Mais les choses ne se passèrent pas ainsi. Après tout, c’était la première fois qu’Ankh se séparait d’Holinshed depuis les trois mois que durait ce qu’il appelait assez pompeusement « l’Anabase ». Elle en éprouva une telle nostalgie qu’à peine nourrie des fameuses pommes de terre, lavée et installée dans sa chambre gratuite, elle retourna aux écuries, et ce fut cela qui les sauva tous deux.
Holinshed était attaché. Il avait commencé à ronger sa longe quand arriva Ankh. Il lui dit que Zeïkos ne leur serait pas propice. Ankh tenta de calmer ces intuitions néfastes ; il était bon de prendre un peu de repos. Sa première chambre depuis trois mois ! Elle avait enfin bien mangé ; lui, Holinshed, avait dévoré un picotin du meilleur grain d’avoine, rond et doux à miracle. N’était-ce pas merveilleux ?
– On part, dit Holinshed. Tout de suite.
Ankh avait une qualité : elle savait obéir aux chevaux. Ils s’enfuirent donc sur-le-champ. Le premier grondement souterrain les surprit à plusieurs kilomètres de Zeïkos-La-Dorée, qui fut par la suite appelée Zeïkos-La-Fumeuse, puis Zeïkos-Pierre-sur-Pierre, et pour finir Zeïkos-Le-Charnier-des-Vipères – c’est dire que, vers la fin, Zeïkos n’était plus rien.

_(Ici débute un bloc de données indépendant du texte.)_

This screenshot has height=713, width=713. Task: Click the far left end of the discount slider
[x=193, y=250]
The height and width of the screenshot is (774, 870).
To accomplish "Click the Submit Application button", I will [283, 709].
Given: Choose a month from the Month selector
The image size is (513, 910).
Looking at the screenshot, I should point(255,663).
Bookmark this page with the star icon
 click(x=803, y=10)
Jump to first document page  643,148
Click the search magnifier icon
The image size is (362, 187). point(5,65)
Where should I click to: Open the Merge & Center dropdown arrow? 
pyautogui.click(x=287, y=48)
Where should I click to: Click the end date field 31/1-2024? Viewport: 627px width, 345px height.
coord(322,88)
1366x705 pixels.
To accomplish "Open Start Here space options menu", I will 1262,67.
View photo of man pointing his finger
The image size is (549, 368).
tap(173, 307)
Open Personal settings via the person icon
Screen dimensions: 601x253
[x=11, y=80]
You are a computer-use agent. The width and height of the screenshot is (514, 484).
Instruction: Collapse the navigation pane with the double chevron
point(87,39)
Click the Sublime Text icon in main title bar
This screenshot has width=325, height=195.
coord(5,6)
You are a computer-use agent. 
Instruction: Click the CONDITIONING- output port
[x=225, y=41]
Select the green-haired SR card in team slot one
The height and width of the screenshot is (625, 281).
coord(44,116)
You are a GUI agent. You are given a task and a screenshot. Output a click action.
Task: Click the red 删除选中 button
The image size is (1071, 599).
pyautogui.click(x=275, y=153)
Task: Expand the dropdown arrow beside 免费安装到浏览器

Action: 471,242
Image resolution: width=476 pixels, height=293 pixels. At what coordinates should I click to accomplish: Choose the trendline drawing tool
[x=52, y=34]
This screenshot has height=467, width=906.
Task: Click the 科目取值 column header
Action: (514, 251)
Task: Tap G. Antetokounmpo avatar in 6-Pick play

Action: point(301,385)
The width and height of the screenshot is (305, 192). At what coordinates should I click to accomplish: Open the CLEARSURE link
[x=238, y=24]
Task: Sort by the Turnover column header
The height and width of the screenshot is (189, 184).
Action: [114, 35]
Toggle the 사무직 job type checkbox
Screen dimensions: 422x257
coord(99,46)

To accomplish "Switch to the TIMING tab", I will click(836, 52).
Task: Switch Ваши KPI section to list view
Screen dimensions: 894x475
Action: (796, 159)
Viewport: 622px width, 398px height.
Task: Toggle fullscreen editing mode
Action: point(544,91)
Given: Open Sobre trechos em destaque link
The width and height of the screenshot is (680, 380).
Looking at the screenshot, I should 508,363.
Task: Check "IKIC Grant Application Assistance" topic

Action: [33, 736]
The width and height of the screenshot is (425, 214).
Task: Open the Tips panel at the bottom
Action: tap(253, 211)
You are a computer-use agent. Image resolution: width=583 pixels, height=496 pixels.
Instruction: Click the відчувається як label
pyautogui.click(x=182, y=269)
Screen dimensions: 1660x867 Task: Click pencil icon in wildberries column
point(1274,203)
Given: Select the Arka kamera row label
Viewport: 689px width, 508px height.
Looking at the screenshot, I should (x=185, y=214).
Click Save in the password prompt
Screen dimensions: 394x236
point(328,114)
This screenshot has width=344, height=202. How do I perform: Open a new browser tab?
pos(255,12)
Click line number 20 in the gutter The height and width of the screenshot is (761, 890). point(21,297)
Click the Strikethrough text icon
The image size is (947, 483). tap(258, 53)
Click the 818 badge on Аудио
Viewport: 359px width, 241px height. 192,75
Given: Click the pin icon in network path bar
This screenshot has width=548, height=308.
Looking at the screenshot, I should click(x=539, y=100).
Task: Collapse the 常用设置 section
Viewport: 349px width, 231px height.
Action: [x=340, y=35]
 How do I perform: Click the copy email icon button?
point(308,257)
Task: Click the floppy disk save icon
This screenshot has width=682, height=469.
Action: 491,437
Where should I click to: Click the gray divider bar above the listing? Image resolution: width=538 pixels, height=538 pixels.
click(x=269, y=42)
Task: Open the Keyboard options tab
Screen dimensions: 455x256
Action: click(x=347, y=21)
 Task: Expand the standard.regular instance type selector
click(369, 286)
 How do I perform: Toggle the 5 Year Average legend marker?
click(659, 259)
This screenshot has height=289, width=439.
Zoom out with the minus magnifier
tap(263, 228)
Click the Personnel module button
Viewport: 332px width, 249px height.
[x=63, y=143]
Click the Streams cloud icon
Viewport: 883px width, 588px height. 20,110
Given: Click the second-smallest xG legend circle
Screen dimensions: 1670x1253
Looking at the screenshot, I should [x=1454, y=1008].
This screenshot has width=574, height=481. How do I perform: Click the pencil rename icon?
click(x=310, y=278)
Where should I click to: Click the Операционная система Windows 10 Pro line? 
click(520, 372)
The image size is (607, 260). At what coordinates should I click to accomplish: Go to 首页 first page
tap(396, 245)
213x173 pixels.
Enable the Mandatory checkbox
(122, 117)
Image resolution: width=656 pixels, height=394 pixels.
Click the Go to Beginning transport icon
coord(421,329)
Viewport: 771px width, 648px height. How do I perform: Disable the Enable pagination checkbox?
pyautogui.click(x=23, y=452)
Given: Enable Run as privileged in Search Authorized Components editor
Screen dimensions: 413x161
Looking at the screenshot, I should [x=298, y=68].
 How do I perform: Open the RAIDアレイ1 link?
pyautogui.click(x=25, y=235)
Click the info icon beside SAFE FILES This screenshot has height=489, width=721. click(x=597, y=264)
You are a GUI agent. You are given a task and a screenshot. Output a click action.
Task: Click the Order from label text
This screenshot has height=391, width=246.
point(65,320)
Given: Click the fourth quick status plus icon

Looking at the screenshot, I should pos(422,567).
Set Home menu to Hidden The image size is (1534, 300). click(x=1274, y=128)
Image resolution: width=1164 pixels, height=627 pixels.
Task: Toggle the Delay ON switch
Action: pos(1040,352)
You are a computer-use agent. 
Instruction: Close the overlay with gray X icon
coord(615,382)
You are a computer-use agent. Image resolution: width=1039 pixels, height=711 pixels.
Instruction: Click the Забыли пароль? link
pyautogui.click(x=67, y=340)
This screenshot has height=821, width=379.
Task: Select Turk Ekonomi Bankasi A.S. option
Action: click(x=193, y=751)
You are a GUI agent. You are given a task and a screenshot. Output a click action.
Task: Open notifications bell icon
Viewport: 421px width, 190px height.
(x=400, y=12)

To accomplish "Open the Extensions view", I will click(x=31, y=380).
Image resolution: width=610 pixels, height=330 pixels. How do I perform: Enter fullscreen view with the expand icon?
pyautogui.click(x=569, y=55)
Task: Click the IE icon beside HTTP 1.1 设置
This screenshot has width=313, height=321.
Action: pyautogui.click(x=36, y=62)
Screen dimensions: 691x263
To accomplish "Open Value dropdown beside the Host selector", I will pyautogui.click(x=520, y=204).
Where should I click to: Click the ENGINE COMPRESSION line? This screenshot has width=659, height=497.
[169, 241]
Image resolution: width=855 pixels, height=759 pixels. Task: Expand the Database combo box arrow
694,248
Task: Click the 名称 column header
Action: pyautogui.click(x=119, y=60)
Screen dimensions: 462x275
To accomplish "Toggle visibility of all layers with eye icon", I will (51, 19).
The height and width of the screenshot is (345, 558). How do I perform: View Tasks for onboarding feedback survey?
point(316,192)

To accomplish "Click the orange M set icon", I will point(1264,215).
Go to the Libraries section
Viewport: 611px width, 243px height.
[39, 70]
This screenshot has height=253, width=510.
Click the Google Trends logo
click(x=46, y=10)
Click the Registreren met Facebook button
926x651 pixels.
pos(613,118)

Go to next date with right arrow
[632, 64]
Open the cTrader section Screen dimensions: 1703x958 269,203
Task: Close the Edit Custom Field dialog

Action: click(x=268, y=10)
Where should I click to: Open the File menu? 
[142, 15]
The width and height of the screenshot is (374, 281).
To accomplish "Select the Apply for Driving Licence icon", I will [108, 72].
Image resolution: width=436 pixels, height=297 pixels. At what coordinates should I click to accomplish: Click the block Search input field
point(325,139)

Ankh demanda à Holinshed comment il avait pressenti le danger.
– Facile, répondit le cheval. Il y a des Vases partout dans le pays.
C’était d’étranges cratères posés sur des supports de pierre. Ils étaient ornés de huit figurines infernales, tenant chacune dans sa bouche une lourde bille, prête à tomber.
– Je croyais que c’était des objets de culte, dit Ankh.
– Pas du tout, répondit Holinshed. Tu ne vois pas que ce sont des sismographes ?
Tout près d’eux, un Vase émit une sorte de bourdonnement : deux des monstres crachèrent une bille, dans deux directions opposées.
– Zeïkos ? demanda Ankh.
Le cheval examinait le dispositif avec attention.
– Une chance sur deux, répondit-il. Une des directions marque Zeïkos, l’autre la Rase-Campagne. Partons vers le Nord.
Ils marchèrent jusqu’à la tombée de la nuit ; puis ils s’arrêtèrent et Ankh ramassa un peu de plantain, ainsi que quelques pissenlits qu’elle agrémenta, sur les conseils d’Holinshed, de pétales de roses trémières (très nourrissant, délicieux, ajoutant une jolie couleur au plat), pour hacher le tout en bouillie comme tous les soirs, à l’aide de son épée qui avait si souvent trempé dans le sang humain. Force était de constater que, sur la lame rouillée, les protéines purement humaines allaient s’amenuisant. Ankh pila quelques insectes, et soupira : elle était incapable de dépouiller une proie quand elle avait réussi à en abattre une. Elle avait bien tenté une fois de prélever à même la bête un filet de rufignac cornu, mais, au moment où son épée avait fendu l’air, le rufignac cornu avait pris la fuite : il ne devait pas être tout à fait mort, telle avait été la conclusion désabusée d’Ankh. Heureusement, grâce à Holinshed qui en savait long sur la survie en milieu hostile, elle avait appris à cueillir des plantes sauvages et, grâce à sa propre nature philosophico-fataliste, à s’en contenter. Elle eut néanmoins la chance, ce soir-là de trouver aussi des mûres pas très mûres, mais qu’elle mangea quand même. Holinshed attaqua gaillardement un carré d’herbe.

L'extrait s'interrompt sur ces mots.